Can you copy the lines from the one that contains "Select the last" through the end of the material below, exactly and with nothing else?

═════ Input for this task

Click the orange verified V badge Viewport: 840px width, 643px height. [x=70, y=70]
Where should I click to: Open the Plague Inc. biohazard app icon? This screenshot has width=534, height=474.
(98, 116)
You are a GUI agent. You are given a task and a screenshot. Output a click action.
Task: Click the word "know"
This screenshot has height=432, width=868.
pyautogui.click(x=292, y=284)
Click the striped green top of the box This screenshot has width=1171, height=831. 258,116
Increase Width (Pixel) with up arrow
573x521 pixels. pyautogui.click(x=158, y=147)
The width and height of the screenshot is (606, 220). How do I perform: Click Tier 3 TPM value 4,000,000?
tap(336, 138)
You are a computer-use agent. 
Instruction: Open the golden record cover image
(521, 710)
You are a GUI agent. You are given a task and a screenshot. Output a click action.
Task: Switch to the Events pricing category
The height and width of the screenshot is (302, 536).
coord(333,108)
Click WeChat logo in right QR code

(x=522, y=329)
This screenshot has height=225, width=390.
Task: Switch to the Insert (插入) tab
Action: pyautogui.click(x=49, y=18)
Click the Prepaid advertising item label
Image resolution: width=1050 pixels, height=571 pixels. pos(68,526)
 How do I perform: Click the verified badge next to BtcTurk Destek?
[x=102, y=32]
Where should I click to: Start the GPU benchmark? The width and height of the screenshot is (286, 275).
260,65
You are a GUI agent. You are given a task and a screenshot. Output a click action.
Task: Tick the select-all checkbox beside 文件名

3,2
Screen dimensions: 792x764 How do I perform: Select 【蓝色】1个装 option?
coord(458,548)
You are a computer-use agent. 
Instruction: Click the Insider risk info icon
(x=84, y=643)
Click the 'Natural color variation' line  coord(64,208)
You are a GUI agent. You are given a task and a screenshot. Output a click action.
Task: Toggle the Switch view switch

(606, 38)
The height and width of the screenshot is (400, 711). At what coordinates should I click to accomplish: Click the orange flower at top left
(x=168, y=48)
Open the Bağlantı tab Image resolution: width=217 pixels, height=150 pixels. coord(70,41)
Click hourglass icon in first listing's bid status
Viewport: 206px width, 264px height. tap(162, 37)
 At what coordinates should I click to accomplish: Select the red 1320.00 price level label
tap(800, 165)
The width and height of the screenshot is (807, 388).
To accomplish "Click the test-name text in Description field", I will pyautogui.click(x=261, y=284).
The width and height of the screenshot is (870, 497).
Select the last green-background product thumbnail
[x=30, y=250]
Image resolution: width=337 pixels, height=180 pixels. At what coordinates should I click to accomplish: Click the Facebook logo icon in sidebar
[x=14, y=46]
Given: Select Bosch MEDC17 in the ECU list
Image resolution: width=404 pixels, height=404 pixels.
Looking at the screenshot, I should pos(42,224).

══════════

▸ **Solution for this task**
Select the last green-background product thumbnail
[x=30, y=250]
Image resolution: width=337 pixels, height=180 pixels. At what coordinates should I click to accomplish: Click the Facebook logo icon in sidebar
[x=14, y=46]
Given: Select Bosch MEDC17 in the ECU list
Image resolution: width=404 pixels, height=404 pixels.
Looking at the screenshot, I should pos(42,224).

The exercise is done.